Qu’est le Samādhi du Haṭhayoga? Est-ce un état modifié de conscience, un état obtenu par contrainte dont on reviendrait le mental toujours agité? Ou est-ce Mokṣa, la libération? 

Samādhi par Adam Heyman

Matsyendranāth, puis, à sa suite, Gorakṣanāth fondèrent le Nātha-yoga, suivant une révélation de Śiva. Gorakṣanāth développa des méthodes de Yoga, qu ‘il décrivit dans le Gorakṣaśataka, l’un des premiers textes proposant des techniques d’éveil de Kuṇḍalinī, qui s’élèvant dans le canal subtil, dans la colonne, procure la libération. 

Gorakṣanāth imprégné des traditions de l’Hindouisme, était aussi en rapports étroits avec le bouddhisme tantrique Vajrayāna . Le Nātha-yoga et le Vajrayāna s’influencèrent mutuellement . Gorakṣanāth devint le Siddharāja, le Roi des Siddhas. Sa réputation fut considérable et l’est encore de nos jours.

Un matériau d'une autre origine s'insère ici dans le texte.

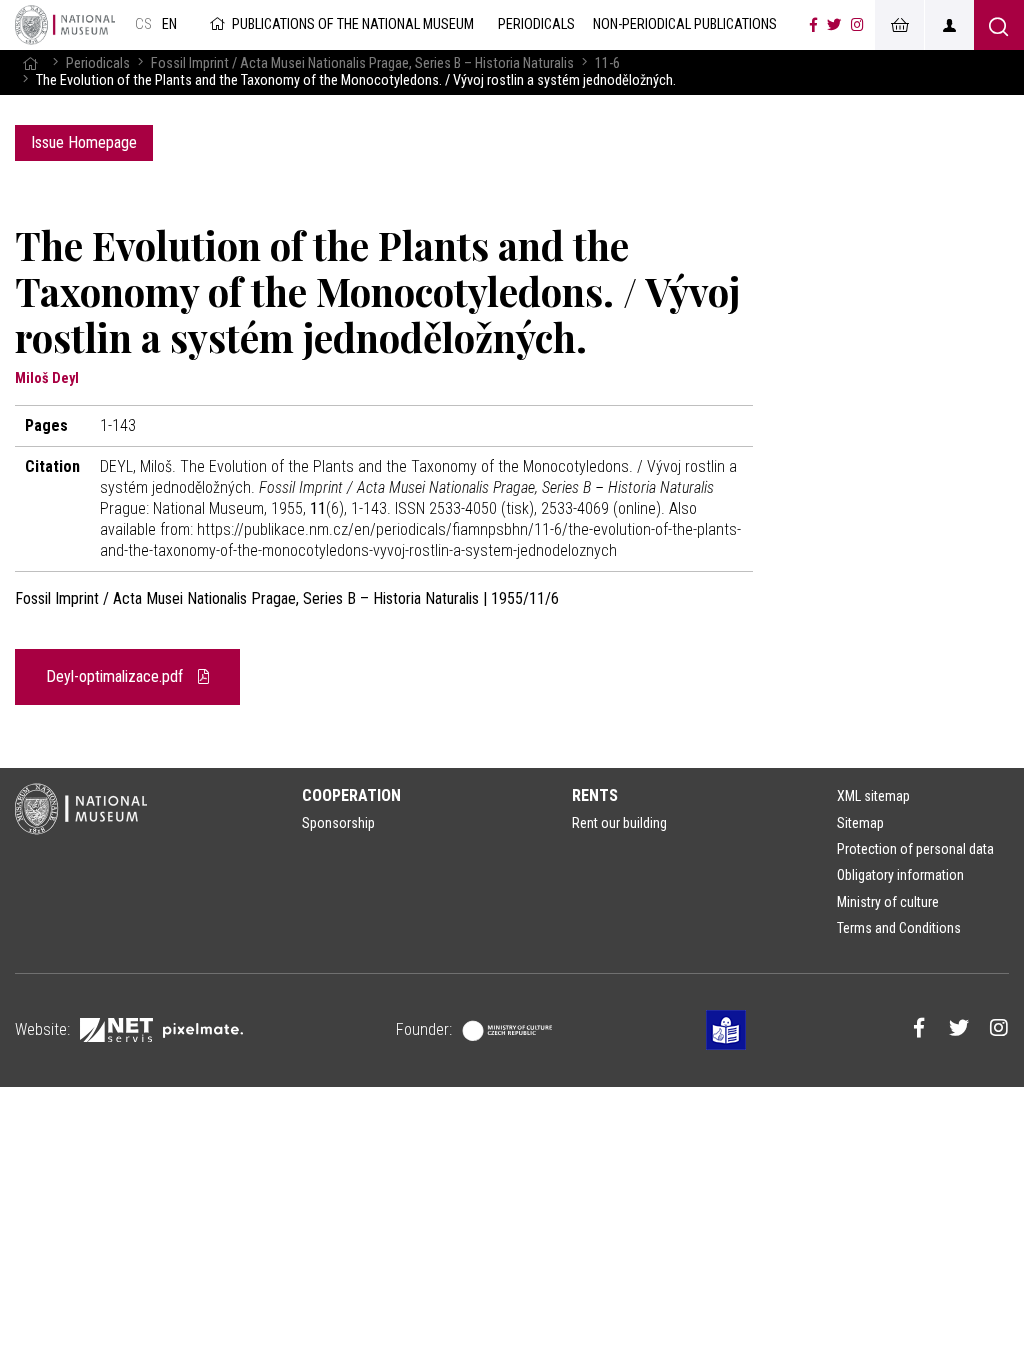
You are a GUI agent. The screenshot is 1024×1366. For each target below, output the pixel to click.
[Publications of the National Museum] (65, 25)
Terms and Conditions (899, 928)
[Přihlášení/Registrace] (949, 25)
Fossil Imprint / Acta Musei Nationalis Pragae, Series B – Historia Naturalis (362, 63)
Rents (595, 795)
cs (143, 24)
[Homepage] (30, 63)
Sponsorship (338, 823)
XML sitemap (873, 796)
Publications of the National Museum (353, 24)
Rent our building (619, 823)
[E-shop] (899, 25)
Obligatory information (900, 875)
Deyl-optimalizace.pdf (116, 676)
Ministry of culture (888, 902)
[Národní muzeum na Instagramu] (857, 25)
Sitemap (860, 823)
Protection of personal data (915, 849)
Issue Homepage (84, 142)
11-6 (607, 63)
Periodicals (98, 63)
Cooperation (351, 795)
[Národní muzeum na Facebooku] (813, 25)
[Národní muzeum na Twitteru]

On le considère comme le plus influent des Nāths. C’est le Maître des pratiquants.

Le yoga n’était alors pas divisé en plusieurs voies, il était unique mais avec plusieurs facettes. Les textes anciens montrent que ce Yoga se servait du corps et travaillait le corps subtil par la stimulation des énergies et du souffle, cherchant, telle la tradition alchimique, leur « distillation ». On dirigeait par la force ( d’où vient entre autre le mot« hatha ») Kuṇḍalinī Shakti dans la Sushumna Nāḍī, le canal central, et sa montée procurait alors le Samādhi, plongeon dans le Silence, état ultime, recueillement absolu, Pure Lumière. 

Le Haṭhayoga, enseigné dans certaines écoles de nos jours, en découle. Il procure une transformation interne du corps yoguique, par la pratique profonde et régulière du Prāṇāyāma , par le retournement des sens, par la concentration, les invocations divines, les mantras. Le pratiquant investi peut en témoigner. 

Pour cette voie du Haṭhayoga, la méthode de libération est alchimique. Le Samādhi est l’éveil de Kuṇḍalinī, et on éveille la Śakti grâce au bindu, au souffle, aux énergie raffinées et dirigées par processus de stimulation, chaleur et pression (par les bandha) vers le haut , vers le sommet de la tête, vers le Sahasrāra chakra, porte vers l’absolu, source du nectar.

La recherche de transmutation du corps du Hathayoga est exprimée dans la Yogaśikhā Upaniṣad. Il y est question de cuire le corps, comme on cuit un vase d’argile, afin de le fortifier et de le rendre sacré. Le corps devient le temple, à l’utilisation sacrée. C’est une recherche de perfection du corps, afin qu’il soit tel le diamant, solide et pur, vajra-kayā (un corps de diamant).1

«Les êtres incarnés sont de deux sortes: «crus» (apakvā) et «bien cuits» (paripakvā). Ceux qui sont «crus» n’ont pas été soumis au traitement mûrissant du Yoga. Ceux qui sont «bien cuits» sont ceux qui ont été menés à maturité complète par le Yoga. Tout le corps de celui qui est cuit, purifié par le feu du Yoga, devient conscient et exempt de souffrance, tandis que le corps qui est peu conscient et immature n’est fait que de poussière et devient la cible de tous les maux; C’est graduellement que le corps est consumé par le feu du Yoga. Même les dieux ne sont pas capables d’apercevoir ce puissant corps de Yoga, qui est exempt de changement et d’asservissement et qui possède toutes sortes de facultés surnaturelles. Le corps du yogin devient comme l’éther, même plus que l’éther, et il est plus subtil que extrêmement subtil.»(Yogaśikhā Upaniṣad)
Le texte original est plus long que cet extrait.